By the time I got out into Salter’s Lane, I may say I was prepared for anything. Had I not been, the quantity of felled trees that marked the exit point would have alerted me, and the expanses of the deadly dust, which resembled here nothing so much as the encroachment of a desert.
Even prepared, yet I halted where I stood. I looked down the Lane, and knew it for an avenue accursed. It was – and I do not exaggerate – like some landscape of the damned.
Nothing stood in it. Its length was paved by horizontal trees and in between them the dust had formed mounds which had partly solidified, in a friable, hopeless manner, perhaps from the direct action of the weather. Where hedges had been, there were sometimes left some bare black twigs and poles. I did not want to enter the Lane. I did not want to travel over it.
But I had no choice – un
less I turned back, retrod my path and then went on to Joiner’s Crossing, a detour which would now add almost an hour to my urgent journey.
So I went on. I walked into the Lane and advanced, having, every yard or so, to get over the fallen trees, most of which gave way under my feet, meaning I must scramble and jump to save myself from a fall. The mounds of dust were much the same; I sank in them as in the dunes of some hellish beach, or else the humps of powdery ‘soil’ they had formed crumbled, and I slithered unsafely.
This was very exhausting, and additionally foul from the dust that was constantly billowing up as if purposely to stifle me.
Above, the sky was no longer blue. It had a tarnished sheen to it, like unpolished metal. True clouds were hung out on it, grimy-looking and peculiar in shape, like torn banners, each a mile across.
Of course, I knew that I must come to the house. I knew that I must pass it. I had vowed I would not give it one glance. The perils and obstacles of the Lane would assist me, surely, in that, since I needed all my attention for the road.

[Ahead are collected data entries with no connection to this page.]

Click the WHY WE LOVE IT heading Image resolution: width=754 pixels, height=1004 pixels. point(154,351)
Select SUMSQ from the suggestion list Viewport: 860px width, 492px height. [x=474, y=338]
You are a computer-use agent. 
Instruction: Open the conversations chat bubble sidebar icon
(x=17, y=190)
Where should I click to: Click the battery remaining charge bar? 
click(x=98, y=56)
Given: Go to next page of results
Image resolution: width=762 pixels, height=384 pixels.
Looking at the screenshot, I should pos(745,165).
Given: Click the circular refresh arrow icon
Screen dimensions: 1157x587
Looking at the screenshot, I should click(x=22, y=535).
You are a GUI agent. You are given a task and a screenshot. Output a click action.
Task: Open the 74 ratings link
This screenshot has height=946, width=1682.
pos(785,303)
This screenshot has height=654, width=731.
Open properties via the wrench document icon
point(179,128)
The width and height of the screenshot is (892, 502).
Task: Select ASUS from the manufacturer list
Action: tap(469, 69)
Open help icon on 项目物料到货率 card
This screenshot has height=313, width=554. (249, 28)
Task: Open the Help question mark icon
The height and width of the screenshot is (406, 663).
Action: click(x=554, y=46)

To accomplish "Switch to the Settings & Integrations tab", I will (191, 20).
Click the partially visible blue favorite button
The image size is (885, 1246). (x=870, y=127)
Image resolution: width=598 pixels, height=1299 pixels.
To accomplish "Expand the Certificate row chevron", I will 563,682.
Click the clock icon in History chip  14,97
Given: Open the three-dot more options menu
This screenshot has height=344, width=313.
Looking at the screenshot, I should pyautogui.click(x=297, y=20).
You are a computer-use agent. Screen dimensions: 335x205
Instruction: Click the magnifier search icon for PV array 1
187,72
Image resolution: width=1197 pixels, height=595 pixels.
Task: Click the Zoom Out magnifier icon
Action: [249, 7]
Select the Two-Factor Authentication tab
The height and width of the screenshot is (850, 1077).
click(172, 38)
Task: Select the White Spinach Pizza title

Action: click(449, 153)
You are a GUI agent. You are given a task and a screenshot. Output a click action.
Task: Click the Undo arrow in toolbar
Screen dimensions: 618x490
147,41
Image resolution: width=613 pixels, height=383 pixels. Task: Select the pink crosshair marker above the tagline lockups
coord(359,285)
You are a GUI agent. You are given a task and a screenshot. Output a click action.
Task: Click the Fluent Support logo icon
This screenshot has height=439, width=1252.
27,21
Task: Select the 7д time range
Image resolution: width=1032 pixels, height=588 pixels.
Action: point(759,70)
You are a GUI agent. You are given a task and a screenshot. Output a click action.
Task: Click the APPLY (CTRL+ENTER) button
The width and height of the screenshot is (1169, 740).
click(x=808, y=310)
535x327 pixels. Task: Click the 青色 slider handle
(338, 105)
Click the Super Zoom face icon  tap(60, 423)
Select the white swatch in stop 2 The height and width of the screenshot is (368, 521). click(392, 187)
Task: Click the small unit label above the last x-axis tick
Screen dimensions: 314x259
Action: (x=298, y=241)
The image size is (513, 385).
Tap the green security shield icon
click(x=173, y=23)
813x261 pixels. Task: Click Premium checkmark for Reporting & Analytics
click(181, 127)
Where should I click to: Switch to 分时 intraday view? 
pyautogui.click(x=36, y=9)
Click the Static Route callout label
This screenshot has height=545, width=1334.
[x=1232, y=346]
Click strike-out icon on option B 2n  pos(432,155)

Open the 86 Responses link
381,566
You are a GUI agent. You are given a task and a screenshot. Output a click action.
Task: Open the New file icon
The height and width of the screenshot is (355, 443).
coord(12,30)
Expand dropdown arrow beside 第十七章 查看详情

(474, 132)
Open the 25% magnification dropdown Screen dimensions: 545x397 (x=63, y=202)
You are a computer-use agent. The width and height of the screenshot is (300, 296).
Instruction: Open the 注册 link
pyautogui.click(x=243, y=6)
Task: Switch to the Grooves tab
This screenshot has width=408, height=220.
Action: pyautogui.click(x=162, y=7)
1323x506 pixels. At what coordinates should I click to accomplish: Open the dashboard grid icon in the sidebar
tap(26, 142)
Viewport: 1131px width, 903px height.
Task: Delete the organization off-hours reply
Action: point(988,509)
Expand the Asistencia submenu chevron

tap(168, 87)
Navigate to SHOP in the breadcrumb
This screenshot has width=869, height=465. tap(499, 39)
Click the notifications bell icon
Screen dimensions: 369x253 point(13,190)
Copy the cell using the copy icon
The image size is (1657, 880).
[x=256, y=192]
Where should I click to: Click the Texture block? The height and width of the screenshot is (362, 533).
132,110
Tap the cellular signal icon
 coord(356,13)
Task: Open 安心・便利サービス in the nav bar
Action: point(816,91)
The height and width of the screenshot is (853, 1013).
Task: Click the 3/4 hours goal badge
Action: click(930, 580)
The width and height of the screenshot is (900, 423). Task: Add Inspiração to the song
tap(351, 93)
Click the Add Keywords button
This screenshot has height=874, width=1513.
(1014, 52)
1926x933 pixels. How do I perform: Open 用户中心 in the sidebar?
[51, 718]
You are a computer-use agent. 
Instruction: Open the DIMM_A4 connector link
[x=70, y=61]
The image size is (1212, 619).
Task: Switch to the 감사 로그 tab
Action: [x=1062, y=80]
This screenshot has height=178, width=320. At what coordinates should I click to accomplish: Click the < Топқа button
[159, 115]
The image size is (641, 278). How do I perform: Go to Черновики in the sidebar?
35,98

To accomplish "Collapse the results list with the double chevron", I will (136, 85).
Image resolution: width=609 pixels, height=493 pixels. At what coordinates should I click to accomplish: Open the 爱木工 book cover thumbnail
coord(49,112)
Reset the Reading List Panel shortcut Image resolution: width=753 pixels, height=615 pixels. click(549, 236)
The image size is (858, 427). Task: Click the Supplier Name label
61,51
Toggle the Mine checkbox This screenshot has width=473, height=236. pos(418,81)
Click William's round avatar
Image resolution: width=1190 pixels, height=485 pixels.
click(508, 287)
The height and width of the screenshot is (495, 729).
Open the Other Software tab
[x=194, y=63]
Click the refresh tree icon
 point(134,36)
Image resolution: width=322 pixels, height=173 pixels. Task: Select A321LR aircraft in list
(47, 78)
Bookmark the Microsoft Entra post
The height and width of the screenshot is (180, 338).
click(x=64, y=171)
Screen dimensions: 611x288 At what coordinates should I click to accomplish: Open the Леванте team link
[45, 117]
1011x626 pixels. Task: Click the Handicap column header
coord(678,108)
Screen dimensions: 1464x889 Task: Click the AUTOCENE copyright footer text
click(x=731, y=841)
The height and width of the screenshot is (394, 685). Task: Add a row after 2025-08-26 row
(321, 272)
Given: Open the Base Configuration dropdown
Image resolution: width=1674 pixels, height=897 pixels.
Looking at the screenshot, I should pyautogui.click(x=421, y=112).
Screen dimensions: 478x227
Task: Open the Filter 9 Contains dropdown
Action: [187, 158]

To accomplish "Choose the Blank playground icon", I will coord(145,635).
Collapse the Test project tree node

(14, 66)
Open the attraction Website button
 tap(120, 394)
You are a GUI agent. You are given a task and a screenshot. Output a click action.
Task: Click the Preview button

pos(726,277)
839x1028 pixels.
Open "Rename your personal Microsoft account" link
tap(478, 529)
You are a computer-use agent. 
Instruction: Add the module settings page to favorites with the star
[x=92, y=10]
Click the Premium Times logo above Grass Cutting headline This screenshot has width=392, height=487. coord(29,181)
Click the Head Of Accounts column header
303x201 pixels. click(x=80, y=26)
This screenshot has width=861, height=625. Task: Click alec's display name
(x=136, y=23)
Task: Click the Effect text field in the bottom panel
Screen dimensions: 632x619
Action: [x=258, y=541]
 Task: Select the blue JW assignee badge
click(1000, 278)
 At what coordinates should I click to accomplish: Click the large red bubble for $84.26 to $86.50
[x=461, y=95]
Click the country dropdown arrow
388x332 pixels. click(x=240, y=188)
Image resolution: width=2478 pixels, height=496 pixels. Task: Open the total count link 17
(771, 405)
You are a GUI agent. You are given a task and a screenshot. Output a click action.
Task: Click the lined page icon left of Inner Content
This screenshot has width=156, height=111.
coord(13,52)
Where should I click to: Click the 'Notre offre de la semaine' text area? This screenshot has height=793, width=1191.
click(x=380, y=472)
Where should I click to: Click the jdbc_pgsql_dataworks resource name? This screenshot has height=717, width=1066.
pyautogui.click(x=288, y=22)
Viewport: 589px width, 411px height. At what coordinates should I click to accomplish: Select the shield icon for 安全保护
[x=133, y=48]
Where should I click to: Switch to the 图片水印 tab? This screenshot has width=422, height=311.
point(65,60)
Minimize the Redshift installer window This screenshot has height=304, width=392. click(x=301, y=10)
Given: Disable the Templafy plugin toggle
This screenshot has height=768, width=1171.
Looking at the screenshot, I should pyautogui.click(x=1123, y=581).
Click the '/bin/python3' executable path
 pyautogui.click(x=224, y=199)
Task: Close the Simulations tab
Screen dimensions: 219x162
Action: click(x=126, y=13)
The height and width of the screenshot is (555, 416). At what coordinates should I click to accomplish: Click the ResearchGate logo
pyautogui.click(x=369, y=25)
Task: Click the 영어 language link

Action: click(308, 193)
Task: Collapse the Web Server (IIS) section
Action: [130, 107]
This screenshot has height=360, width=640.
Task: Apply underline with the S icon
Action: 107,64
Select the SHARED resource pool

However, I reached the house of Josebaar Hawkins, and did not keep to my vow.
The holly tree was gone. There was no trace of it – it had become one with the dust. The wall too had come down. It lay scattered all over the Lane, the bricks and bits of stonework disintegrating, like everything else. Behind the wall stretched a vast piece of ground that was like a bare, swept floor. It had nothing at all growing upon it, and even the dust had blown or otherwise vanished away. It was a nothingness, in colour greyish. And upon this table of death there rose – the house. Beside it was the little ornamental building that I had spied on my last excursion there. This I now saw, with an unnerving pang, had been a small mausoleum, no doubt the supposed resting place of Hawkins’s wife. Now it comprised merely a part of a roof upon a couple of columns. Within, too, was nothing. Of the toppled oak that had leant there, no sign remained, naturally.